For John Kerry, the specter of Attorney General John Ashcroft trashing Americans' civil liberties has been a useful campaign prop. In campaign stops, Kerry has promised to "end the era of John Ashcroft and renew our faith in the Constitution." In a Kerry administration, he promised the liberal group MoveOn in June 2003, "there will be no John Ashcroft trampling on the Bill of Rights." In his 2004 campaign book, A Call to Service, Kerry accuses Ashcroft and the Bush administration of "relying far too much on extraordinary police powers."
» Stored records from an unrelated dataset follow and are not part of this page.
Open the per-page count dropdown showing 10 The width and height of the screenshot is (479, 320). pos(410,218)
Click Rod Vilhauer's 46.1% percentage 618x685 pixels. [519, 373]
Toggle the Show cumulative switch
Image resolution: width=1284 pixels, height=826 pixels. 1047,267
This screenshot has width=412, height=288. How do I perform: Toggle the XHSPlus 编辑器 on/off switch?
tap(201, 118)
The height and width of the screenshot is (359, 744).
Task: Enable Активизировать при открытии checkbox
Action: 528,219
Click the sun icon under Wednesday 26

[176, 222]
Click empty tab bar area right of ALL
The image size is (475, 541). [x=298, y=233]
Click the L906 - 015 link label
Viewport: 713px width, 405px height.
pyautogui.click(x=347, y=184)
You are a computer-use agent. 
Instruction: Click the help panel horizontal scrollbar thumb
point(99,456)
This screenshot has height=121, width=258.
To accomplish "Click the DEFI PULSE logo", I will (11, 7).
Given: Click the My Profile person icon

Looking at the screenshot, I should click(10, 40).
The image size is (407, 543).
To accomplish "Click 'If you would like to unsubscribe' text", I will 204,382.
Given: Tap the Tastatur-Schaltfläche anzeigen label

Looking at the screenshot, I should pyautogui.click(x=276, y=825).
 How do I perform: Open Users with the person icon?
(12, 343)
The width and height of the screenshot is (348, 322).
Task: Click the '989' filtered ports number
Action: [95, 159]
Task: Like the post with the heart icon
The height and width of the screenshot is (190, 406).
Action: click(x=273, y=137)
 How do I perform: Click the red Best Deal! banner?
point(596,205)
In contrast, Kerry positions himself as a civil libertarian-or at
least as a proponent of a reasonable balance between liberty and
security. "If we are to stand as the world's role model for freedom,
we need to remain vigilant about our own civil liberties," Kerry
writes in A Call to Service. He calls for "rededicating ourselves to
protecting civil liberties."

Kerry, like every other senator in the chamber except Russell
Feingold (D-Wis.), voted for the USA PATRIOT Act in the wake of 9/11.
Now he is now co-sponsoring the SAFE Act, a bipartisan measure that
restricts some of the powers that the PATRIOT Act granted the
government. Furthermore, he is critical of the package of proposals
from Ashcroft's Department of Justice (DOJ) that has been dubbed
Patriot II. Citing his experience as a prosecutor-he was an assistant
district attorney in suburban Boston in the '70s-Kerry writes, "I
know there's a big difference between giving the government the
resources and commonsense leeway it needs to track a tough and
devious foe and giving in to the temptation of taking shortcuts that
will sacrifice liberties cheaply without significantly enhancing the
effectiveness of law enforcement. Patriot II threatens to cross that
line-and to a serious degree."

This isn't the first time Kerry and Ashcroft have been at odds over
civil liberties. In the 1990s, government proposals to restrict
encryption inspired a national debate. Then as now, the American
Civil Liberties Union (ACLU) and electronic privacy groups locked
horns with the DOJ and law enforcement agencies. Then as now, Kerry
and Ashcroft were on opposite sides.

But there was noteworthy difference in those days. Then it was Sen.
John Ashcroft (R-Mo.) who argued alongside the ACLU in favor of the
individual's right to encrypt messages and export encryption
software. Ashcroft "was kind of the go-to guy for all of us on the
Republican side of the Senate," recalls David Sobel, general counsel
of the Electronic Privacy Information Center.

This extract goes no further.